> _ENTRIES PROVIDED_:
┌──

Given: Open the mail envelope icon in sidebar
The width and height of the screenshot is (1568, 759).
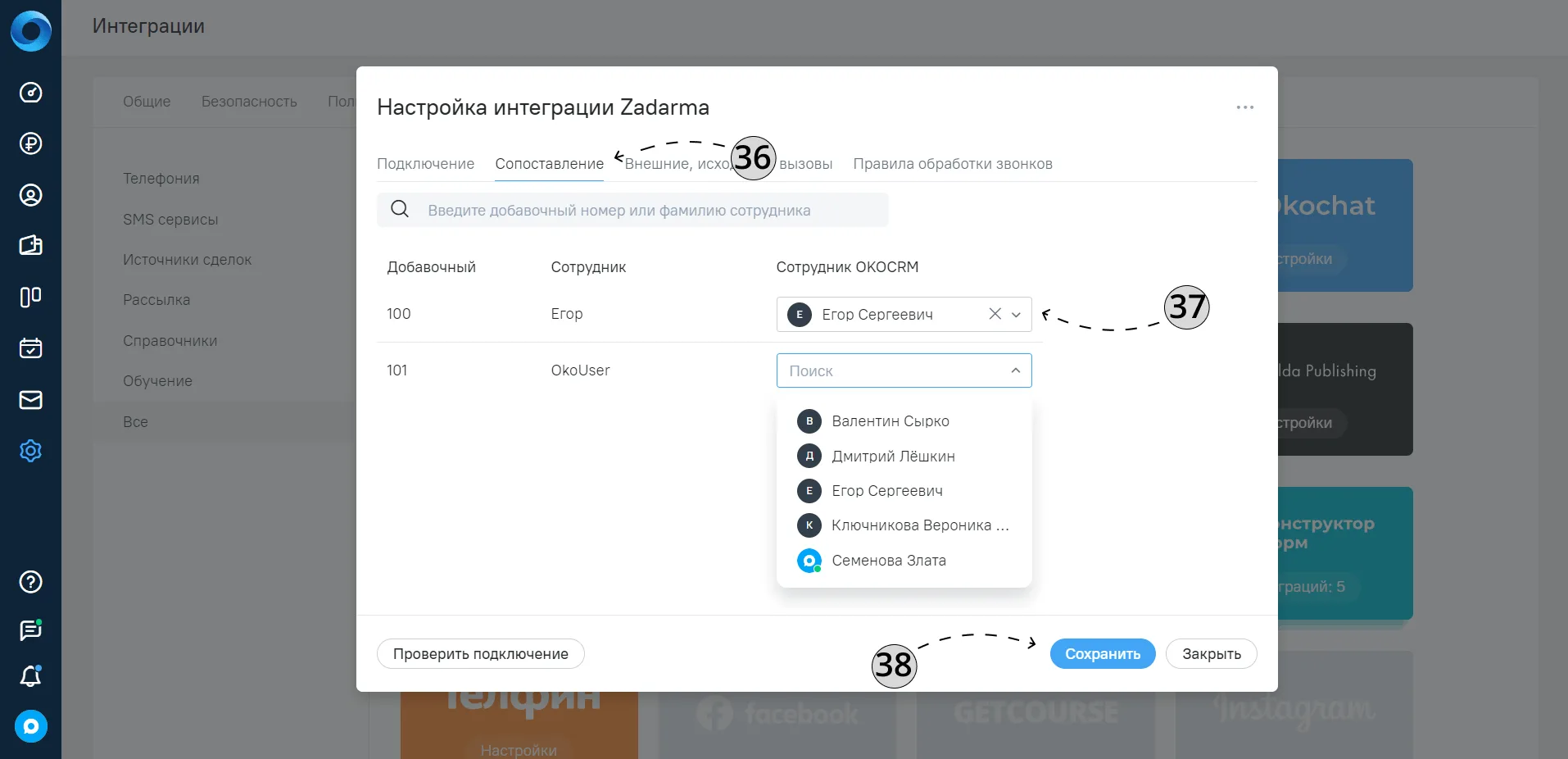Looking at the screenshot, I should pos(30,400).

└──
┌──

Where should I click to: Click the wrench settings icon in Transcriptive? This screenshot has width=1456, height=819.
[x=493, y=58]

└──

> _STATED GOAL_: Edit the entries starting at the line that contains "Given: Open the mail envelope icon in sidebar" and ending at the line that contains "Looking at the" by replacing "sidebar" with "side panel" and keeping everything else the same. Return only those lines, without the pictures.

> _TASK SOLUTION_:
Given: Open the mail envelope icon in side panel
The width and height of the screenshot is (1568, 759).
Looking at the screenshot, I should pos(30,400).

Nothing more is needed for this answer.